En ce qui concerne les médicaments, la réindustrialisation, la souveraineté et les mesures de financement, je rejoins vos propos. Sachez que la France a beaucoup insisté pour que la Commission aille plus loin, à la fois sur les aides d'Etat, la flexibilité dans l'utilisation des financements et le fonds de souveraineté. Votre question s'inscrit néanmoins dans une perspective plus longue, qui doit prendre en compte les investissements dans la défense, la transition énergétique et numérique ainsi que la reconstruction de l'Ukraine. Pour couvrir les financements importants que cela implique, nous comptons sur l'augmentation des ressources propres de l'UE et éventuellement sur un nouvel emprunt commun pour faire face à ces transitions.

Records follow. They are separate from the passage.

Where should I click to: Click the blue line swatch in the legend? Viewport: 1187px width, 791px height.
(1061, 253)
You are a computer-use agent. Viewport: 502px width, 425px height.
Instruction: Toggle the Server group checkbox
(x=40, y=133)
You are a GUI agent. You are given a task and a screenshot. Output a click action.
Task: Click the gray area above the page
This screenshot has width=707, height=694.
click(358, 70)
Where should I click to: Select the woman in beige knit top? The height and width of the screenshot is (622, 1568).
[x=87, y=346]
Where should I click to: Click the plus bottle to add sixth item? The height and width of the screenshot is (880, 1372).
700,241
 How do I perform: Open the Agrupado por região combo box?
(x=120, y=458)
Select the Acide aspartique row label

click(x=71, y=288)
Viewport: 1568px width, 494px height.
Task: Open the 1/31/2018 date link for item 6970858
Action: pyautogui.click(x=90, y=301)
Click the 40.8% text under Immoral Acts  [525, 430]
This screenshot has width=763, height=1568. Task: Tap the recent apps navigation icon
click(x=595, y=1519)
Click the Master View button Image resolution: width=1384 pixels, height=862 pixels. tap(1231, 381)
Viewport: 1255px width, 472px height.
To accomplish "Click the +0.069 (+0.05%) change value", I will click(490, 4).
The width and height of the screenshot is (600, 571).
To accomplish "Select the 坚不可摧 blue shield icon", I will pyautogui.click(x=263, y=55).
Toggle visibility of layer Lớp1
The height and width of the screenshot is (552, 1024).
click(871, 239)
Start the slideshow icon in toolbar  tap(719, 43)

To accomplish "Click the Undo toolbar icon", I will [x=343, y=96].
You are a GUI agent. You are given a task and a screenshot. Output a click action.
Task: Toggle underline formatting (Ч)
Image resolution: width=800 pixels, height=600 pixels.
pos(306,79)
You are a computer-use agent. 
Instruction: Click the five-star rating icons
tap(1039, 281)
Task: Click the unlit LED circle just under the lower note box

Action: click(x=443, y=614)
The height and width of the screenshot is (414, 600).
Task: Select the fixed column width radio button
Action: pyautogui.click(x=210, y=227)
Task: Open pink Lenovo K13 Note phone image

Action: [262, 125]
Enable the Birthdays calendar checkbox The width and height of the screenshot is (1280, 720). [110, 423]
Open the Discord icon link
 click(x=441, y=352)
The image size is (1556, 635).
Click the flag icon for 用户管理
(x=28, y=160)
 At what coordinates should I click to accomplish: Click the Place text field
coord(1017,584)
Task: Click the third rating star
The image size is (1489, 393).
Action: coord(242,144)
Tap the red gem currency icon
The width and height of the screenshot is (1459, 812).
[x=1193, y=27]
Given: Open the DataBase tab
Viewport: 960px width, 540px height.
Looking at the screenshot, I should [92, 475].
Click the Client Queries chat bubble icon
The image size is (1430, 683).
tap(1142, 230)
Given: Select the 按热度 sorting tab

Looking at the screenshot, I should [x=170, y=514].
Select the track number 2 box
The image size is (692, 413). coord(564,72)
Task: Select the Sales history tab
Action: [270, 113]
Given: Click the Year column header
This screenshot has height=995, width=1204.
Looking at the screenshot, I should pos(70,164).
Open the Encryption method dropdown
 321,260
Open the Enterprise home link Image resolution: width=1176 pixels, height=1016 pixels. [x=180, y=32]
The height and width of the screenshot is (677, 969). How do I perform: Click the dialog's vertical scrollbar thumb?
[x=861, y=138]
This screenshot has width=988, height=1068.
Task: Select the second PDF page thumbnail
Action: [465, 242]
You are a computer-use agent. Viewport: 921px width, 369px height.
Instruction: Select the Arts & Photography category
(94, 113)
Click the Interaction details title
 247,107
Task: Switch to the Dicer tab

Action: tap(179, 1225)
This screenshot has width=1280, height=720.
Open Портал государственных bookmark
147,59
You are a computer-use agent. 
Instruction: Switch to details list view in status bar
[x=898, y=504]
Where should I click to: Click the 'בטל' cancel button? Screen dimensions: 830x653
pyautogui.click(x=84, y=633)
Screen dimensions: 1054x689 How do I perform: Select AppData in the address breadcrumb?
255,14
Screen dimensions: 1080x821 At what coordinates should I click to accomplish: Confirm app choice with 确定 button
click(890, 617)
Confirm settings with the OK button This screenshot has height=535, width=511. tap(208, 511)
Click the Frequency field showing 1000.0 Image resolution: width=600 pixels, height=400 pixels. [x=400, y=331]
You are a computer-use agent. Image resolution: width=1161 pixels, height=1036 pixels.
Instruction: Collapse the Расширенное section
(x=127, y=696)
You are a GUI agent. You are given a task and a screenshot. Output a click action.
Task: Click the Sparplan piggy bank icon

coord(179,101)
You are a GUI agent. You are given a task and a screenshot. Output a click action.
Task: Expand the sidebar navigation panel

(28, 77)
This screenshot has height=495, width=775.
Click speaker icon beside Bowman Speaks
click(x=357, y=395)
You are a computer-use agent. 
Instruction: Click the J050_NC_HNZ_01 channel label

Comme vous l'avez suggéré, Chypre demande que l'Union européenne s'implique davantage et l'a mentionné lors du Conseil européen alors que nous entrons dans une nouvelle période ouverte par les élections qui ont eu lieu à la fois à Chypre et en Turquie. Le vice-Président de la Commission européenne Josep Borrell s'est dit prêt à faciliter les échanges - avec toute la prudence requise - mais il est dans notre intérêt que ce sujet soit traité au niveau européen.
S'agissant de la réforme de l'électricité, je rejoins vos propos sur plusieurs points. Tout d'abord, la neutralité technologique est extrêmement importante : nous le soulignons à chaque texte ou discussion portant sur l'énergie, qu'il s'agisse de la réforme du marché de l'électricité, de la révision de la directive sur les énergies renouvelables (RED III) ou encore du Net-Zero Industry Act. Nous respecterons les choix énergétiques de nos partenaires européens et nous attendons qu'ils respectent les nôtres. Comme vous l'avez mentionné, l'enjeu concerne à la fois les prix et la visibilité, qui sont des piliers de la compétitivité européenne. Le mécanisme ibérique prendra fin à la fin de l'année, et l'ARENH en 2025. Les discussions techniques portent désormais sur les contrats pour la différence (CfD). J'y vois des marges de négociation qui nous permettront de fixer des prix stables reflétant les investissements que nous avons réalisés dans le passé, pour lesquels nous ne devons pas payer deux fois. En même temps, ces prix doivent prendre en compte la nécessité d'investir davantage.
(...)
R - Monsieur le président, merci de m'avoir indiqué ce communiqué qui s'ajoute aux déclarations du Commissaire européen chargé de la Justice. Je vais être très claire à ce sujet : j'ai commenté ce matin à la radio les propos de M. Didier Reynders en soulignant qu'il n'est pas de son ressort ni de celui de la Commission européenne de s'intéresser à la façon dont la France gère ses forces de l'ordre. Le rapport sur l'Etat de droit publié hier par la Commission européenne n'évoque pas la question des forces de l'ordre et il n'y a pas de racisme systémique dans la police, comme l'a souligné le ministre Gérald Darmanin ainsi que plusieurs autres membres du Gouvernement. On ne doit pas tirer une généralité des actions d'une personne ou d'un acte qui sont soumis aux lois de la République. Personne n'échappe à la justice en France, que ce soient les citoyens ou les agents de police. Quant à l'Agence européenne des droits fondamentaux, je vais examiner de près les propos rapportés et réagir si besoin.